Uma das grandes vantagens das redes sociais é, sem dúvida, o partilhar de informações. Sementes para o conhecimento. Por vezes, as idéias unidas, misturadas e praticadas em conjunto constroem o que chamamos de inovação. Um novo bem, para ser novamente partilhado.
A proposta portuguesa comunidades@ina, muito se assemelha a esse ciclo. A iniciativa do Instituto Nacional de Administração, une em um portal os meios para que profissionais da administração pública lusitana e interessados da área, troquem informações e experiências a fim de sanar questões rotineiras do trabalho.
Nos Estados Unidos, também temos referência de um projeto como esse – é o GovLoop, rede que reúne funcionários do governo, especialistas e cidadãos para discutirem o uso da ferramenta Web 2.o dentro da sociedade.
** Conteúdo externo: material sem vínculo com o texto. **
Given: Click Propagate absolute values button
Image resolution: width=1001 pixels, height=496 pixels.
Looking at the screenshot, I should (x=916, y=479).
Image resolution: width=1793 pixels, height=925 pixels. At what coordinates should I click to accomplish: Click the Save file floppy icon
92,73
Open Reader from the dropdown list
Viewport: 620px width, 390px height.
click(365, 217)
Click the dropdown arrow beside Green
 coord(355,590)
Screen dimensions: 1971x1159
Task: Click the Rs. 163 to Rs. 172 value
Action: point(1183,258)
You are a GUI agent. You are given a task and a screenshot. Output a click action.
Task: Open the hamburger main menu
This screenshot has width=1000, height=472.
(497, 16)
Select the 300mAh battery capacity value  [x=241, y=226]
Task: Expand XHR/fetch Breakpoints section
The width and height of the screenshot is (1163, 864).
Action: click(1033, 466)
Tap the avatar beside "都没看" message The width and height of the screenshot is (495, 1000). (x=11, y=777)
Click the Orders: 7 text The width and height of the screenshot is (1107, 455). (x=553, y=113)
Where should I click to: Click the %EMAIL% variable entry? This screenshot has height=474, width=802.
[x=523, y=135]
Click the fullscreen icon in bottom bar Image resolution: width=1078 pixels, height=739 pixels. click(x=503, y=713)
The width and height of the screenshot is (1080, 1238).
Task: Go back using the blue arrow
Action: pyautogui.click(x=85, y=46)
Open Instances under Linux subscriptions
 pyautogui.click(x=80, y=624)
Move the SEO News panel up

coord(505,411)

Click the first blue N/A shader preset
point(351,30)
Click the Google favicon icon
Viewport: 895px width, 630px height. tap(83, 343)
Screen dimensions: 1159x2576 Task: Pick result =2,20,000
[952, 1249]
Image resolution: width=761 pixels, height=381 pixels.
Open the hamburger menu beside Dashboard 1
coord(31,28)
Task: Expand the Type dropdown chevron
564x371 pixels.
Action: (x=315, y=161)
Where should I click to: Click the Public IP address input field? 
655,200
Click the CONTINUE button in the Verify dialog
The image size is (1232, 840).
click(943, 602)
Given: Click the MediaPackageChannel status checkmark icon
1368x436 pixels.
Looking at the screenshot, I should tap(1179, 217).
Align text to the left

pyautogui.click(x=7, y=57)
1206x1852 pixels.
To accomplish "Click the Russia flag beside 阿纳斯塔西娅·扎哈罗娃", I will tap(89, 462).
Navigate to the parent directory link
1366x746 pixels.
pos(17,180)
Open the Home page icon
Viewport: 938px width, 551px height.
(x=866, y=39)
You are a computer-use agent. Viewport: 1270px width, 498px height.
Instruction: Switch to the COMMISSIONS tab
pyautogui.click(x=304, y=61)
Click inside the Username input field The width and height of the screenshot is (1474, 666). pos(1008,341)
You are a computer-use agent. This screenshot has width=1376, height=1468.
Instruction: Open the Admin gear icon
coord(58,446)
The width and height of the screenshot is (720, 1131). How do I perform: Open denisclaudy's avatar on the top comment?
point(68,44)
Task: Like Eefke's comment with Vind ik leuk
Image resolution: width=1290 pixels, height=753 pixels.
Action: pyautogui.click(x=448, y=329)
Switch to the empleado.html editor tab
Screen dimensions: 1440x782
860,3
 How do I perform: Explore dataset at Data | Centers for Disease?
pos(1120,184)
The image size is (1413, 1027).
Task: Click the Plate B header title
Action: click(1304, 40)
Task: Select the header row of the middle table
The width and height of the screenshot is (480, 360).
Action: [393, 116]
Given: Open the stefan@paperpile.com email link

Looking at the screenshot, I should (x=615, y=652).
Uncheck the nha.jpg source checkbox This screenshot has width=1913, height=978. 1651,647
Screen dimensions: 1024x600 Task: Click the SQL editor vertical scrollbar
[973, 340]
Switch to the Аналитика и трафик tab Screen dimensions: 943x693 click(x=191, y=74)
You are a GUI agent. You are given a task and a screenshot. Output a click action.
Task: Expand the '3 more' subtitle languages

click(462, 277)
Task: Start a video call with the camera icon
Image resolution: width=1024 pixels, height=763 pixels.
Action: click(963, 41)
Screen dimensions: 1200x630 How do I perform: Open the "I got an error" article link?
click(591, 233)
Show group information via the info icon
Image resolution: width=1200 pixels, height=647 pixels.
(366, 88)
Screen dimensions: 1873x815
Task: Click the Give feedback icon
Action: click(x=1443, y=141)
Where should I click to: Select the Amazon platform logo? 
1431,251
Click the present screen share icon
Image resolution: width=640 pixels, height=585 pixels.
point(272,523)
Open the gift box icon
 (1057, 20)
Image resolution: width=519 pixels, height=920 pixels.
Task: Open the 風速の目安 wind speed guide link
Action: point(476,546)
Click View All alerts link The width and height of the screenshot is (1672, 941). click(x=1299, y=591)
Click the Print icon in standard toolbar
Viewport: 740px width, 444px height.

Em São Paulo, a rede que discute o tema é a NósGov, restrita apenas aos funcionários do Governo do Estado de São Paulo. Outra iniciativa paulista, dirigida à gestão de municípios é a Rede CIM, que vem realizando um prodigioso trabalho em comunidade de assuntos governamentais.
Faço parte dessas redes e por elas tenho recebido intensa colaboração, mas volto a Europa que desenvolveu uma apresentação inspiradora sobre a importância das redes sociais. Nela, é possível notar o sentido social da internet, em um momento onde as redes virtuais passam a ir além de um ponto de encontro entre amigos.
O projeto da ESN - European Social Network também visa a participação dos cidadãos na construção de melhorias feitas a partir da Web. O curioso desse caso é unir diferentes países, línguas e culturas com um único objetivo em comum.
De acordo com FastTrackGov, responsável pela pesquisa sobre o uso de mídias sociais em administração pública no Estados Unidos, três em cada cinco dos Governos Municipais os EUA fazem uso desse recurso como forma de comunicação com os cidadãos e empresários. A opção mais utilizada é o Facebook, seguido do Twitter.
Dos entrevistados, 47% acreditam que a comunidade aderiu ao meio de comunicação governamental. O número deixa claro que as ações virtuais foram bem recebidas pela população e que o caminho tomado, tem bons motivos para ser bem sucedido em diferentes países.